Higher Education Quick Takes

Quick Takes

February 19, 2018

Photo of orange banner saying "No Nazis at Knox," next to a rainbow flag.About 250 people held a protest at the University of Tennessee at Knoxville Saturday as a white supremacist spoke on campus, The Knoxville News Sentinel reported. No arrests were made. Leaders of the Traditionalist Worker Party, in their talks, promoted the idea of a whites-only society where women's purpose is to "raise children" and gay sex is punishable with the death penalty.

February 19, 2018

A protest at the University of Hawaii Maui College last week included the seizure of the main U.S. and Hawaii flags from a flagpole on the campus, Maui News reported. Those protesting objected to the U.S. flag flying on top of the state flag.
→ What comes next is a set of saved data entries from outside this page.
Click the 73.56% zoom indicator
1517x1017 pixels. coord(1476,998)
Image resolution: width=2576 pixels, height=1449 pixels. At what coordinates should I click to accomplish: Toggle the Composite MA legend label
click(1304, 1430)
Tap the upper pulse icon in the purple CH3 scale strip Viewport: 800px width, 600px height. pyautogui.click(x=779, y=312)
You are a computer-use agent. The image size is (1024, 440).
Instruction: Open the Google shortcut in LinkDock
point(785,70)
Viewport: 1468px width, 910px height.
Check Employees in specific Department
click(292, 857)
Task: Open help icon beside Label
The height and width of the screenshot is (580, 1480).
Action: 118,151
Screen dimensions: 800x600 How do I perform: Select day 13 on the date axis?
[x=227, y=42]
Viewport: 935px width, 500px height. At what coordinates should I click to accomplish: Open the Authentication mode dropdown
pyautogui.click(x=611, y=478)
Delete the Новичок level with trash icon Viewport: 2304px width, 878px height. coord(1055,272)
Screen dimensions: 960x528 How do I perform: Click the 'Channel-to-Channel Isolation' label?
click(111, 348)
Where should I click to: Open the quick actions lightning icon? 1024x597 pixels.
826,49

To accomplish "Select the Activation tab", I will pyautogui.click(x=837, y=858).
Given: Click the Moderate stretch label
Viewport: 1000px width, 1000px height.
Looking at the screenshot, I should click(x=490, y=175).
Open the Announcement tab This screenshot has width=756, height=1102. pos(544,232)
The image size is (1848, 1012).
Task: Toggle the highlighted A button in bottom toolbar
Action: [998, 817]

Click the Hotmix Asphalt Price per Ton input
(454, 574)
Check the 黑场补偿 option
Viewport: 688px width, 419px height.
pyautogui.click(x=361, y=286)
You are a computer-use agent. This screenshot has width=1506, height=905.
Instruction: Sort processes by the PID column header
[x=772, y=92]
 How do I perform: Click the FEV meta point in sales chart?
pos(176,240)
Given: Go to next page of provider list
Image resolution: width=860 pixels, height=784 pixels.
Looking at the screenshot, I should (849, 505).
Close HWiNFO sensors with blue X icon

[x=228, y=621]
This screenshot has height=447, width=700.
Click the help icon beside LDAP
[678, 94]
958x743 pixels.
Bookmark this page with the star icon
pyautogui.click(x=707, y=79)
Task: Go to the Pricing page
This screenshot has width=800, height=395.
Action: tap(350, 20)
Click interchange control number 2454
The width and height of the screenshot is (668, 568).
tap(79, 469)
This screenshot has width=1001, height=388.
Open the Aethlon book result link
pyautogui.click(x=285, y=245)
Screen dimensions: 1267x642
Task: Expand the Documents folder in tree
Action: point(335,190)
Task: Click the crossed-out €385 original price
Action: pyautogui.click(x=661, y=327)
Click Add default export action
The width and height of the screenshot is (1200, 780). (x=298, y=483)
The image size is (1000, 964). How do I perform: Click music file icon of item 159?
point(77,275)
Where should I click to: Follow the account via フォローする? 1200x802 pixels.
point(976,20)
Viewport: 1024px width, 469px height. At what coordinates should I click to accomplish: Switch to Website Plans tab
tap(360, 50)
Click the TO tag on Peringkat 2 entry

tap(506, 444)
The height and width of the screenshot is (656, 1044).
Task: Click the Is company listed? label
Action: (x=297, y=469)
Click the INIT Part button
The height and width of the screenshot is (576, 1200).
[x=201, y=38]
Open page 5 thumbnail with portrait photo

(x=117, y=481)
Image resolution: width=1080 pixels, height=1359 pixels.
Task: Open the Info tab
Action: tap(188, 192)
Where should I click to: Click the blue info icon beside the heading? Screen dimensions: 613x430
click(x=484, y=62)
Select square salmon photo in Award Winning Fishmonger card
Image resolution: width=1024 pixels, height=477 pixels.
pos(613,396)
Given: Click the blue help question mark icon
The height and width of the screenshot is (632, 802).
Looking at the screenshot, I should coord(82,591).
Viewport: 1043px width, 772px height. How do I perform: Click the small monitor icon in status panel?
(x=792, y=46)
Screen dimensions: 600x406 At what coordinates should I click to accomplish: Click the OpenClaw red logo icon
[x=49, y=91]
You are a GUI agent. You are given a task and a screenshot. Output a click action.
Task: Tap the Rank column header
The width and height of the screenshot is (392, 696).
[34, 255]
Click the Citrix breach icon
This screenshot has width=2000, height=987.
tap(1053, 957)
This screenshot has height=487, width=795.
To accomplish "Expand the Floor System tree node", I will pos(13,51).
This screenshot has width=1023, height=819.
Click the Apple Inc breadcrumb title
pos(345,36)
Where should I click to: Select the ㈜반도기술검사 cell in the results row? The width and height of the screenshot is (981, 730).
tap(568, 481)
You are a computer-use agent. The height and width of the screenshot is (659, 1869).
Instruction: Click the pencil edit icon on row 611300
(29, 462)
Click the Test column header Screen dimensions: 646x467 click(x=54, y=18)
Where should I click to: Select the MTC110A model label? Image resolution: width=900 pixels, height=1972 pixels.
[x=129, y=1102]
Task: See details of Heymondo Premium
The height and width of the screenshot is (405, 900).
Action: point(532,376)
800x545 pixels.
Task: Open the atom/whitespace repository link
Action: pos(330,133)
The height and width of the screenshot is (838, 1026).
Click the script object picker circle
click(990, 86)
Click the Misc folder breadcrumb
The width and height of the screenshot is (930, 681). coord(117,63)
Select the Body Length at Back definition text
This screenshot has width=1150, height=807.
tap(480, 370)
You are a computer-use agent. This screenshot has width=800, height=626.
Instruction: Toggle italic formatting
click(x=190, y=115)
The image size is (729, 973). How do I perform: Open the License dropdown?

Officials have pledged to try to get money for two flagpoles so that the flags can be flown at equal heights on separate poles.

February 19, 2018

The share of borrowers graduating with high student loan debt balances has shot up in recent years. And, increasingly, those borrowers are struggling to pay back those loans, according to a Brookings Institution paper released last week.

The paper's authors, Adam Looney and Constantine Yannelis, find that between 2000 and 2014, the share of those borrowers graduating with $50,000 in student loans more than tripled, from 5 percent to 17 percent. Those borrowers now hold the majority of outstanding student loan debt.

The profile of those borrowers has also changed. Before, large-balance borrowers typically attended graduate or professional schools and saw strong salary returns. But today, those borrowers are often parents or independent undergraduate students and see a much higher share of their income go to loan payments. Meanwhile, the share of borrowers taking out those kinds of high loan volumes only for graduate school has declined. And high-balance borrowers were more likely to have attended less-selective institutions and for-profit colleges.

Those borrowers have taken advantage of options like income-driven repayment but are seeing interest accumulate on their loans faster than they can pay them down.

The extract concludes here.